■ **TASK INSTRUCTIONS**
Retrieve all lines below that have the string "will".
START DATA
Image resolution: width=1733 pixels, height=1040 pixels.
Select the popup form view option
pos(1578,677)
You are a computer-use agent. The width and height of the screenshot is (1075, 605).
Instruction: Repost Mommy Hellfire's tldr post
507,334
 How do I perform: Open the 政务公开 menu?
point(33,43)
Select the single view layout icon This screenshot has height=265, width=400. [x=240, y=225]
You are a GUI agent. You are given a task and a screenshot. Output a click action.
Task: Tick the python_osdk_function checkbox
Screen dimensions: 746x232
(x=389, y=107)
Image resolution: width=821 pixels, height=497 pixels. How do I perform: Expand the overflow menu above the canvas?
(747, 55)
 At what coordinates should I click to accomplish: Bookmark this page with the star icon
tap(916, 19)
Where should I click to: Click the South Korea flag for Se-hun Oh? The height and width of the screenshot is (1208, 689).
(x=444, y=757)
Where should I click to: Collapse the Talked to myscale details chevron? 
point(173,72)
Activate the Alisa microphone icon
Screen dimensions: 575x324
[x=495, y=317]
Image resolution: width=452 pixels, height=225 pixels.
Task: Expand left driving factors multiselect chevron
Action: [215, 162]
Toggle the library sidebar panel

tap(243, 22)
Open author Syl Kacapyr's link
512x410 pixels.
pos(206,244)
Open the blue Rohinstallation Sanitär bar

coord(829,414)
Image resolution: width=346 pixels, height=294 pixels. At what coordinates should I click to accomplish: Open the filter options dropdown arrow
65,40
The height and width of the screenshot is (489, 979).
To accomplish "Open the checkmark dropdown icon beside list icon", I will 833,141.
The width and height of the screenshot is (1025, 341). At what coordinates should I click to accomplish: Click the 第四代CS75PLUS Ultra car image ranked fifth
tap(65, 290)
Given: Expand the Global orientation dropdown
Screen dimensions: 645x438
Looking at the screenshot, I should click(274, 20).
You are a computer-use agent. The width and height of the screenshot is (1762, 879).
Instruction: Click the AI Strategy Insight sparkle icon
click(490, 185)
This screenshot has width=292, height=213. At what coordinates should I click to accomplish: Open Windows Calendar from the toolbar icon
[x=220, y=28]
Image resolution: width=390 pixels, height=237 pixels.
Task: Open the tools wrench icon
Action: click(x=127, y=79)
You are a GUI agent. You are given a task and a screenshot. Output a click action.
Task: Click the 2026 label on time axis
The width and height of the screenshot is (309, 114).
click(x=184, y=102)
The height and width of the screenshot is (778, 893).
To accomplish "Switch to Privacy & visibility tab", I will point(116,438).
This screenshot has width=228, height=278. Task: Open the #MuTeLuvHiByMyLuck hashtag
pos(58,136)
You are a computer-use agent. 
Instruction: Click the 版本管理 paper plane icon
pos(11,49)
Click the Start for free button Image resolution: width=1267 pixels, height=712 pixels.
END DATA
■ **RESPONSE AREA**
To accomplish "Open the checkmark dropdown icon beside list icon", I will 833,141.
To accomplish "Switch to Privacy & visibility tab", I will point(116,438).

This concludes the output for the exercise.